Search the material below for lines containing the string "chevron", and copy every one you find.

· · ·

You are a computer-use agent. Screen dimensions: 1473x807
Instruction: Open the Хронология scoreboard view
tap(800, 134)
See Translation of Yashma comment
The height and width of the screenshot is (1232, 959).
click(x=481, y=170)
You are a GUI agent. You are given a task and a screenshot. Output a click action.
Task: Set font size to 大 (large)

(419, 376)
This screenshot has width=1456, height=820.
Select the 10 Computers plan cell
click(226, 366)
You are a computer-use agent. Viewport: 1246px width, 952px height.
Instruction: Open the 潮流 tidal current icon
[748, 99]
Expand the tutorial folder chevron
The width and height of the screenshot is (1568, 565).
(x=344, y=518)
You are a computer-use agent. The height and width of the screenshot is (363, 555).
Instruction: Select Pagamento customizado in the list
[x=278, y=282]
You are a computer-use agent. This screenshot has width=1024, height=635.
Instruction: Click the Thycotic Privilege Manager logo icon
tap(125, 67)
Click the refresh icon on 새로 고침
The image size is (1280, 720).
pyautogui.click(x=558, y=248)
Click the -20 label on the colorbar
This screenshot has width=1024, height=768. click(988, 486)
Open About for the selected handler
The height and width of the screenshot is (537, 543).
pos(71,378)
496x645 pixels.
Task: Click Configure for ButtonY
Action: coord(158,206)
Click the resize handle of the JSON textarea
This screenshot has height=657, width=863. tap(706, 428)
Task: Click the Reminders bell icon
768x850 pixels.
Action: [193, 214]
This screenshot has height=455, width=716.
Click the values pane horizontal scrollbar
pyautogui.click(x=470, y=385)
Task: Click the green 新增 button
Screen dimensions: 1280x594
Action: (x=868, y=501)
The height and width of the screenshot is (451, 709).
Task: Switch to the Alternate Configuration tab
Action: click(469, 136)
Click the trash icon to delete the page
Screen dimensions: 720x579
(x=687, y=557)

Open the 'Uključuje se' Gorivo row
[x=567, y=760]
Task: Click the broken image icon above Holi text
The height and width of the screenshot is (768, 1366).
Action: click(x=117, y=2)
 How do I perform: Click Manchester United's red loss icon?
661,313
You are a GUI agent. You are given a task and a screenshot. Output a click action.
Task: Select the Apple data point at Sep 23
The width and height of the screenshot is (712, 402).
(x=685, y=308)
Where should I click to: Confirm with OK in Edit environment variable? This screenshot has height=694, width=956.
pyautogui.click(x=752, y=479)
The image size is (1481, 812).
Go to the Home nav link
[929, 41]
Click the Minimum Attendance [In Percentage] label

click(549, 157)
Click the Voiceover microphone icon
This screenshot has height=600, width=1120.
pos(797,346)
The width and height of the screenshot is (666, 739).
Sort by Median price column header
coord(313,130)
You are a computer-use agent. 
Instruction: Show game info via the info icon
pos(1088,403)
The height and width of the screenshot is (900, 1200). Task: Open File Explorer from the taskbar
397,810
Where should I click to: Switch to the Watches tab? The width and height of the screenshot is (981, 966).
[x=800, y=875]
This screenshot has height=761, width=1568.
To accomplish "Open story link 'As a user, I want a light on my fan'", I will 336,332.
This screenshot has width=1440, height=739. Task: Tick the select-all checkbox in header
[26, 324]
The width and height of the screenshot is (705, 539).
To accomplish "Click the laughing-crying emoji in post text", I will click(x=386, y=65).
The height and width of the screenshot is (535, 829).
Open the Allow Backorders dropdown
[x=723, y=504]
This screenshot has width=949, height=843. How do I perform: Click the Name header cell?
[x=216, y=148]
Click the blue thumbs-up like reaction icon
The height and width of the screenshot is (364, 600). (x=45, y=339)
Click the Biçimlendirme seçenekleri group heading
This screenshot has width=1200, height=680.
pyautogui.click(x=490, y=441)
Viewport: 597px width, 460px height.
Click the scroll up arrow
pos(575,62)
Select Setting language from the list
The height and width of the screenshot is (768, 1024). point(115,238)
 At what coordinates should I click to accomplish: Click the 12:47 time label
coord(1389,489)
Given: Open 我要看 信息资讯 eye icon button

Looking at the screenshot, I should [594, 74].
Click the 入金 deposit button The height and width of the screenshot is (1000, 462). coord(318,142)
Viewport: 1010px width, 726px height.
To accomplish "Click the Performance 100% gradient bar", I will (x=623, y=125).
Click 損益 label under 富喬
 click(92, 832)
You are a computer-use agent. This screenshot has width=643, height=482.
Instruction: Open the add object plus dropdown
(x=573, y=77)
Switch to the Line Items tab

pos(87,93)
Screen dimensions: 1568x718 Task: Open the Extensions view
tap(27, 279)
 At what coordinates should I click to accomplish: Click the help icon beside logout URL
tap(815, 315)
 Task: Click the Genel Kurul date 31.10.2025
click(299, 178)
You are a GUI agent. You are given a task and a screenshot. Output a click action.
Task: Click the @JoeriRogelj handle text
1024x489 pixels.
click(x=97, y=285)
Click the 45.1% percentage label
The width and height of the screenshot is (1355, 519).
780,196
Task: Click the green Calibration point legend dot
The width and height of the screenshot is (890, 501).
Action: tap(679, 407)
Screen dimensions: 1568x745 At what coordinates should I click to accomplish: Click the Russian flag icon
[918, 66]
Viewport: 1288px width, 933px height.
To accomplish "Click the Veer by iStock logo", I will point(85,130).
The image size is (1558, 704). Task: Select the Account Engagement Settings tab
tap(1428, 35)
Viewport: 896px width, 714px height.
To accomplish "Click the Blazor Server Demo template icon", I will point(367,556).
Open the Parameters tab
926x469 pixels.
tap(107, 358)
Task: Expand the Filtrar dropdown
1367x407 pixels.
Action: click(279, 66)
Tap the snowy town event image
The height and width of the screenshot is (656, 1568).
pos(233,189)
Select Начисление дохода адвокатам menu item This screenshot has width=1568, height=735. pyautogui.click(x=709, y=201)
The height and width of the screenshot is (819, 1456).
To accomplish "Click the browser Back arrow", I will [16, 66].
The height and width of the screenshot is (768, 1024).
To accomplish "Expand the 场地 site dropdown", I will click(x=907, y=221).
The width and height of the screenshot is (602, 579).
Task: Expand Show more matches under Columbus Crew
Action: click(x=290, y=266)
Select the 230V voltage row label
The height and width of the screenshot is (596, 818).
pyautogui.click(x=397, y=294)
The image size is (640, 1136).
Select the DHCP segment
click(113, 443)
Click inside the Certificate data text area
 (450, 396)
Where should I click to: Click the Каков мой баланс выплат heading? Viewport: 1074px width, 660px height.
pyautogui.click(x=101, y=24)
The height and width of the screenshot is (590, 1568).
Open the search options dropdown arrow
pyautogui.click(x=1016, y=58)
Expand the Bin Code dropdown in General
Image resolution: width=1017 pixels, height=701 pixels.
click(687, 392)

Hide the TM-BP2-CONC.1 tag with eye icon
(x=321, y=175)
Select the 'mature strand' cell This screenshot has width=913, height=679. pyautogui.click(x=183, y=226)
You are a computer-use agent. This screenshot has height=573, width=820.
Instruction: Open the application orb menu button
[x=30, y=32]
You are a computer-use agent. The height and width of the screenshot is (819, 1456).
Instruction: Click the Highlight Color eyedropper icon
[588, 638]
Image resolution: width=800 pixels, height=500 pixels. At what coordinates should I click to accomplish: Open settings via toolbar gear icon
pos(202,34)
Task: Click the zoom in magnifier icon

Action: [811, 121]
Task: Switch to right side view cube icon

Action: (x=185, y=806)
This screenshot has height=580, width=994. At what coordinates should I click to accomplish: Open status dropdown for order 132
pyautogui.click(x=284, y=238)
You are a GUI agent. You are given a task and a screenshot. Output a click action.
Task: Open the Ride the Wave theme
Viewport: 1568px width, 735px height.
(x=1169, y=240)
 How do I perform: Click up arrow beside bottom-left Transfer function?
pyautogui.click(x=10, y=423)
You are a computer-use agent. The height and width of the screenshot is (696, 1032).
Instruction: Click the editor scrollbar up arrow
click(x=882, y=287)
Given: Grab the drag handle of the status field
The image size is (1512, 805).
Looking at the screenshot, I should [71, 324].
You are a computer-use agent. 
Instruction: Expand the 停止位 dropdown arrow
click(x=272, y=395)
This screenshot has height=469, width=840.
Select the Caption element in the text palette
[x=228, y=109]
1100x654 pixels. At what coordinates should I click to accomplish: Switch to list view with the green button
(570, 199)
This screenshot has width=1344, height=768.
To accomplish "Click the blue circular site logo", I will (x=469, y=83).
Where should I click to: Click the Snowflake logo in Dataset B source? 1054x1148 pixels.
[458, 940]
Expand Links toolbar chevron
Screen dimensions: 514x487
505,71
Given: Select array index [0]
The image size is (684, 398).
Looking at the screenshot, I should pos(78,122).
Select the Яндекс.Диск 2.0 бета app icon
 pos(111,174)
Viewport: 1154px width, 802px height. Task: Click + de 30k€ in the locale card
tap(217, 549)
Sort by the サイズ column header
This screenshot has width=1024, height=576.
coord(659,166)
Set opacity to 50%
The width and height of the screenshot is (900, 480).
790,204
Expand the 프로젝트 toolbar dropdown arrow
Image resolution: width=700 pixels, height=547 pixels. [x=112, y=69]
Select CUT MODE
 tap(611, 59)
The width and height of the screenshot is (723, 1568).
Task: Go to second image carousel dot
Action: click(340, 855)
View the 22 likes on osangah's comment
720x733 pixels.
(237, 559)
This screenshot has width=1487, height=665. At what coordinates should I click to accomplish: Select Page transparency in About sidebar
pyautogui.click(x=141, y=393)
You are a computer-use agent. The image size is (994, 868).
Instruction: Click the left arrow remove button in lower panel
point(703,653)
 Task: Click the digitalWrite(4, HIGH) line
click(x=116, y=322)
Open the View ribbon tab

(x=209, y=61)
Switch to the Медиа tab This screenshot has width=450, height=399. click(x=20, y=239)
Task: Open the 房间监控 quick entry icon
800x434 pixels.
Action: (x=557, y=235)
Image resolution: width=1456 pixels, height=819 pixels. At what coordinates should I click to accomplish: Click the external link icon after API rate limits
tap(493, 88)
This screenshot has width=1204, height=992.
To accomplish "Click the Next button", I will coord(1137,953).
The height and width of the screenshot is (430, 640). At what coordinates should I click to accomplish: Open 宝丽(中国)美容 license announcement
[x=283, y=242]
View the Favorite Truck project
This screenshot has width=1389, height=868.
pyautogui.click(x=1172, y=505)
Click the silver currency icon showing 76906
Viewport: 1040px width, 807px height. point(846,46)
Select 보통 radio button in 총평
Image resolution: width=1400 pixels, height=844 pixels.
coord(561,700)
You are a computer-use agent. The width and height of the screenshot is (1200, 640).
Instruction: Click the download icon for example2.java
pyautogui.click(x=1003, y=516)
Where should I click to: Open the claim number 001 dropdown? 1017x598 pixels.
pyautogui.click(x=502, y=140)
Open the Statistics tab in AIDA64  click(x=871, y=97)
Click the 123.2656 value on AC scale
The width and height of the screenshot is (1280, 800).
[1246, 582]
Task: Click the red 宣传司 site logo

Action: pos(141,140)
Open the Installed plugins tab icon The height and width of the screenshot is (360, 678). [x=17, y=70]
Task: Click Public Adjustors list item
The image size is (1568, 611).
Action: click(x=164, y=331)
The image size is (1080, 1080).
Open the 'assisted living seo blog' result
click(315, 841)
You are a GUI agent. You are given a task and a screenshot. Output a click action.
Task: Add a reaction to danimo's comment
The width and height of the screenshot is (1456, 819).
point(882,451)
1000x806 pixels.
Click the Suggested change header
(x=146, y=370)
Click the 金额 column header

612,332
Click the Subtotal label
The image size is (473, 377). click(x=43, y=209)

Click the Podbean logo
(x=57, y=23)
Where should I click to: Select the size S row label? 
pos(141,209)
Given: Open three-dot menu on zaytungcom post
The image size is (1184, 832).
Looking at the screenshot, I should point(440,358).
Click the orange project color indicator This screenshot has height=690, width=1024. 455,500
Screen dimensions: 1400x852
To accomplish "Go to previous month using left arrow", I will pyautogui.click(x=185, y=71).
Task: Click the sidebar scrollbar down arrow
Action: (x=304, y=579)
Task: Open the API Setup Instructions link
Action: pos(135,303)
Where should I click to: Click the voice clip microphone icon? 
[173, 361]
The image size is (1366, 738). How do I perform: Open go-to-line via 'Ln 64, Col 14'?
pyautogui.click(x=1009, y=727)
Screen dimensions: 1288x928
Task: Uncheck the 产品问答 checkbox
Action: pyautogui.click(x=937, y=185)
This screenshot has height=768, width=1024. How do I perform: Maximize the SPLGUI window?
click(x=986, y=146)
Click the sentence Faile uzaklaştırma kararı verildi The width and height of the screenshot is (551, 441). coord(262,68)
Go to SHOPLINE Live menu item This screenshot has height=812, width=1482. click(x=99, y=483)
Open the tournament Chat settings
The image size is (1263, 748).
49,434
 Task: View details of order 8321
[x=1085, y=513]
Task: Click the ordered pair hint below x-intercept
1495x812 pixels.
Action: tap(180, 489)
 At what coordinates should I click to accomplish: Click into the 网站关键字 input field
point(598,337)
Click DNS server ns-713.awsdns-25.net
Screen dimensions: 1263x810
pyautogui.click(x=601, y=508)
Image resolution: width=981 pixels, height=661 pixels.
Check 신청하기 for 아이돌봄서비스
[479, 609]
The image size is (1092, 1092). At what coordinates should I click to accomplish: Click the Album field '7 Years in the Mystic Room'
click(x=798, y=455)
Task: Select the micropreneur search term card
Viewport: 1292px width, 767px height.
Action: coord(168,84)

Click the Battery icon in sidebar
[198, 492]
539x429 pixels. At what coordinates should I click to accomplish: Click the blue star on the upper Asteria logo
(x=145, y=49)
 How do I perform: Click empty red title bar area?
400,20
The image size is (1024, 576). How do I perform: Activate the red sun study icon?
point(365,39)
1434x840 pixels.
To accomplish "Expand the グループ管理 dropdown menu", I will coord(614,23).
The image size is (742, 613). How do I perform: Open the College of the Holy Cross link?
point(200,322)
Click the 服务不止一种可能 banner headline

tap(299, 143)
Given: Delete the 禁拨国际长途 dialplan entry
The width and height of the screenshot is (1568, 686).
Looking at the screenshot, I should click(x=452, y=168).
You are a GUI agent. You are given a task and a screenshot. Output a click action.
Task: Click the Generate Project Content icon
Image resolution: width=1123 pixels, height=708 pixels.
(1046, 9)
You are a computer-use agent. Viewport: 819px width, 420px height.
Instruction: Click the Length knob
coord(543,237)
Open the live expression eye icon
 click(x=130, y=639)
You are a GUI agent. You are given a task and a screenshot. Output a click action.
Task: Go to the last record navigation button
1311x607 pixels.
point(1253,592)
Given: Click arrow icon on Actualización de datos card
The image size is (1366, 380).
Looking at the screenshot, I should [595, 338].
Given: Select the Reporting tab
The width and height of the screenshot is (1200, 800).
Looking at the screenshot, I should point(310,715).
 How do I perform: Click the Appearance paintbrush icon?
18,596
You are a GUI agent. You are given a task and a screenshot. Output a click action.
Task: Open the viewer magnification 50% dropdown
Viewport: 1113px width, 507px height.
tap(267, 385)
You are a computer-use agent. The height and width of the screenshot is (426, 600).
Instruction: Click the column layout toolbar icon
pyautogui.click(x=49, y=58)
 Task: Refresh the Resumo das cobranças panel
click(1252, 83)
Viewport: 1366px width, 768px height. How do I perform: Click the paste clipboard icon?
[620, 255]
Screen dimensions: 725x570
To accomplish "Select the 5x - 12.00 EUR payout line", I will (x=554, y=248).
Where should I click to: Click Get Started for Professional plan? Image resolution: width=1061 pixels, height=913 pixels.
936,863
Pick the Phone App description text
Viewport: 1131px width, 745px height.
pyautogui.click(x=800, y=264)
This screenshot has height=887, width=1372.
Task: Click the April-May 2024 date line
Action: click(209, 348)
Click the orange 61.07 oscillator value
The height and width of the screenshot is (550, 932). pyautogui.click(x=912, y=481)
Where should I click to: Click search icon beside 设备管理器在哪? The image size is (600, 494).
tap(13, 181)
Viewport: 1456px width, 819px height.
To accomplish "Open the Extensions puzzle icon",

· · ·

> Exercise output
Expand the tutorial folder chevron
Expand Links toolbar chevron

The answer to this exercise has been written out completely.